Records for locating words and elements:

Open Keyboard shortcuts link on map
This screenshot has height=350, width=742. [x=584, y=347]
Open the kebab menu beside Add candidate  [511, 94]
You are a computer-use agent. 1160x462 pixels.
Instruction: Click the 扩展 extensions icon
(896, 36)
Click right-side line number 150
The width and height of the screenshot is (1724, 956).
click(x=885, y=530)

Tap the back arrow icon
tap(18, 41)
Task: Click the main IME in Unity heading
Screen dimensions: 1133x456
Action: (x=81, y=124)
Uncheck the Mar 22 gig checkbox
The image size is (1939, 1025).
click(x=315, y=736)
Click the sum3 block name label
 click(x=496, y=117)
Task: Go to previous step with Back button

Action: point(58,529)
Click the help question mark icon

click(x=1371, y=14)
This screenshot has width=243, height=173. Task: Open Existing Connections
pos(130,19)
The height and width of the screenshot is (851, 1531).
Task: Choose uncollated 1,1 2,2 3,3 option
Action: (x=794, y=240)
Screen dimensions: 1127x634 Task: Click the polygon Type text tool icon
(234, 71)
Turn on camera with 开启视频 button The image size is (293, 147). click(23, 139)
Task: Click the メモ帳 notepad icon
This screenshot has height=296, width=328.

Aim:
Rewrite every one of the entries above as a numbered list with one item per line, leaving out the blank lines.

Response:
1. Open Keyboard shortcuts link on map
2. This screenshot has height=350, width=742. [x=584, y=347]
3. Open the kebab menu beside Add candidate  [511, 94]
4. You are a computer-use agent. 1160x462 pixels.
5. Instruction: Click the 扩展 extensions icon
6. (896, 36)
7. Click right-side line number 150
8. The width and height of the screenshot is (1724, 956).
9. click(x=885, y=530)
10. Tap the back arrow icon
11. tap(18, 41)
12. Task: Click the main IME in Unity heading
13. Screen dimensions: 1133x456
14. Action: (x=81, y=124)
15. Uncheck the Mar 22 gig checkbox
16. The image size is (1939, 1025).
17. click(x=315, y=736)
18. Click the sum3 block name label
19.  click(x=496, y=117)
20. Task: Go to previous step with Back button
21. Action: point(58,529)
22. Click the help question mark icon
23. click(x=1371, y=14)
24. This screenshot has width=243, height=173. Task: Open Existing Connections
25. pos(130,19)
26. The height and width of the screenshot is (851, 1531).
27. Task: Choose uncollated 1,1 2,2 3,3 option
28. Action: (x=794, y=240)
29. Screen dimensions: 1127x634 Task: Click the polygon Type text tool icon
30. (234, 71)
31. Turn on camera with 开启视频 button The image size is (293, 147). click(23, 139)
32. Task: Click the メモ帳 notepad icon
33. This screenshot has height=296, width=328.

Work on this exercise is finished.